_Try it_.
Exact copies of all the records are to be output.

Stored data
- - -
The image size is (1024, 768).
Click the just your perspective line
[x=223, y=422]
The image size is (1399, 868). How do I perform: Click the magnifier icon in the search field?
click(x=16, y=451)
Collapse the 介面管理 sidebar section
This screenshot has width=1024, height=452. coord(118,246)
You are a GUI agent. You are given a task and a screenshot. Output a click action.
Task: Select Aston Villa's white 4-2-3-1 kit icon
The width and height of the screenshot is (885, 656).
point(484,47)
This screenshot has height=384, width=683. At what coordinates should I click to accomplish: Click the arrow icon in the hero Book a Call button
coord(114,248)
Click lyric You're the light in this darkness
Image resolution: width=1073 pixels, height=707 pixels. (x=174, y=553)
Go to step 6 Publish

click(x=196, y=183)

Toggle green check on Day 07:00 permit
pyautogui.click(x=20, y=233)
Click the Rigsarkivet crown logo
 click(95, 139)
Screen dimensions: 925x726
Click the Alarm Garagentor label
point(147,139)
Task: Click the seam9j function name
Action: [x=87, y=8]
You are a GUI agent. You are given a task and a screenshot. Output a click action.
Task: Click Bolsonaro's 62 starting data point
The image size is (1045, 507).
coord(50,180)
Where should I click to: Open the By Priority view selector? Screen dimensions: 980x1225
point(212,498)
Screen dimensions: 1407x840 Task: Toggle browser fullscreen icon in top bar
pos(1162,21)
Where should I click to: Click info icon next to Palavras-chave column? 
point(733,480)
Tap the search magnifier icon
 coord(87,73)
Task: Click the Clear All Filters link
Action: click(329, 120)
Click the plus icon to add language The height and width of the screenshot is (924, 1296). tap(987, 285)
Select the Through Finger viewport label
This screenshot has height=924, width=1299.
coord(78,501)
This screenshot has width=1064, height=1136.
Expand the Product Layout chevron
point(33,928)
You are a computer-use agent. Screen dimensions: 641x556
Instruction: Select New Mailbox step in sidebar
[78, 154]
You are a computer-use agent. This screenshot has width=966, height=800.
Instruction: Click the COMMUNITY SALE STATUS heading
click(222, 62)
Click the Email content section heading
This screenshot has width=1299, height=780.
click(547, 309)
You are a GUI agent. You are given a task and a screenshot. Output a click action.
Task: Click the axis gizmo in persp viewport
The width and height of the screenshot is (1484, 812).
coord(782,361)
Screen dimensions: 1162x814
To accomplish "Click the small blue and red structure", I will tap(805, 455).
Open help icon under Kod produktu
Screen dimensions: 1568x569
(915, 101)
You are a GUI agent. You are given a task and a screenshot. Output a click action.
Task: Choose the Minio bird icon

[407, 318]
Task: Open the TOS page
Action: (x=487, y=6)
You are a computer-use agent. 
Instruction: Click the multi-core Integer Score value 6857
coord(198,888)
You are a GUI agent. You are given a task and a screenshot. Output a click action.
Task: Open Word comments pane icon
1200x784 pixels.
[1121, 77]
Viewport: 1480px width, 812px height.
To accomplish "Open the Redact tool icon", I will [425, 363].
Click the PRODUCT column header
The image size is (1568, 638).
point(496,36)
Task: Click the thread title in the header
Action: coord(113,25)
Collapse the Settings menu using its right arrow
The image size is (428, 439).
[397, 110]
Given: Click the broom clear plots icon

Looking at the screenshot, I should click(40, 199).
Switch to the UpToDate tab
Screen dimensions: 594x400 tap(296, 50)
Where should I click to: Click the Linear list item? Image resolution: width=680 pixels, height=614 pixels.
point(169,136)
- - -
_Expected answer_.
The image size is (1024, 768).
Click the just your perspective line
[x=223, y=422]
The image size is (1399, 868). How do I perform: Click the magnifier icon in the search field?
click(x=16, y=451)
Collapse the 介面管理 sidebar section
This screenshot has width=1024, height=452. coord(118,246)
You are a GUI agent. You are given a task and a screenshot. Output a click action.
Task: Select Aston Villa's white 4-2-3-1 kit icon
The width and height of the screenshot is (885, 656).
point(484,47)
This screenshot has height=384, width=683. At what coordinates should I click to accomplish: Click the arrow icon in the hero Book a Call button
coord(114,248)
Click lyric You're the light in this darkness
Image resolution: width=1073 pixels, height=707 pixels. (x=174, y=553)
Go to step 6 Publish

click(x=196, y=183)

Toggle green check on Day 07:00 permit
pyautogui.click(x=20, y=233)
Click the Rigsarkivet crown logo
 click(95, 139)
Screen dimensions: 925x726
Click the Alarm Garagentor label
point(147,139)
Task: Click the seam9j function name
Action: [x=87, y=8]
You are a GUI agent. You are given a task and a screenshot. Output a click action.
Task: Click Bolsonaro's 62 starting data point
The image size is (1045, 507).
coord(50,180)
Where should I click to: Open the By Priority view selector? Screen dimensions: 980x1225
point(212,498)
Screen dimensions: 1407x840 Task: Toggle browser fullscreen icon in top bar
pos(1162,21)
Where should I click to: Click info icon next to Palavras-chave column? 
point(733,480)
Tap the search magnifier icon
 coord(87,73)
Task: Click the Clear All Filters link
Action: click(329, 120)
Click the plus icon to add language The height and width of the screenshot is (924, 1296). tap(987, 285)
Select the Through Finger viewport label
This screenshot has height=924, width=1299.
coord(78,501)
This screenshot has width=1064, height=1136.
Expand the Product Layout chevron
point(33,928)
You are a computer-use agent. Screen dimensions: 641x556
Instruction: Select New Mailbox step in sidebar
[78, 154]
You are a computer-use agent. This screenshot has width=966, height=800.
Instruction: Click the COMMUNITY SALE STATUS heading
click(222, 62)
Click the Email content section heading
This screenshot has width=1299, height=780.
click(547, 309)
You are a GUI agent. You are given a task and a screenshot. Output a click action.
Task: Click the axis gizmo in persp viewport
The width and height of the screenshot is (1484, 812).
coord(782,361)
Screen dimensions: 1162x814
To accomplish "Click the small blue and red structure", I will tap(805, 455).
Open help icon under Kod produktu
Screen dimensions: 1568x569
(915, 101)
You are a GUI agent. You are given a task and a screenshot. Output a click action.
Task: Choose the Minio bird icon

[407, 318]
Task: Open the TOS page
Action: (x=487, y=6)
You are a computer-use agent. 
Instruction: Click the multi-core Integer Score value 6857
coord(198,888)
You are a GUI agent. You are given a task and a screenshot. Output a click action.
Task: Open Word comments pane icon
1200x784 pixels.
[1121, 77]
Viewport: 1480px width, 812px height.
To accomplish "Open the Redact tool icon", I will [425, 363].
Click the PRODUCT column header
The image size is (1568, 638).
point(496,36)
Task: Click the thread title in the header
Action: coord(113,25)
Collapse the Settings menu using its right arrow
The image size is (428, 439).
[397, 110]
Given: Click the broom clear plots icon

Looking at the screenshot, I should click(40, 199).
Switch to the UpToDate tab
Screen dimensions: 594x400 tap(296, 50)
Where should I click to: Click the Linear list item? Image resolution: width=680 pixels, height=614 pixels.
point(169,136)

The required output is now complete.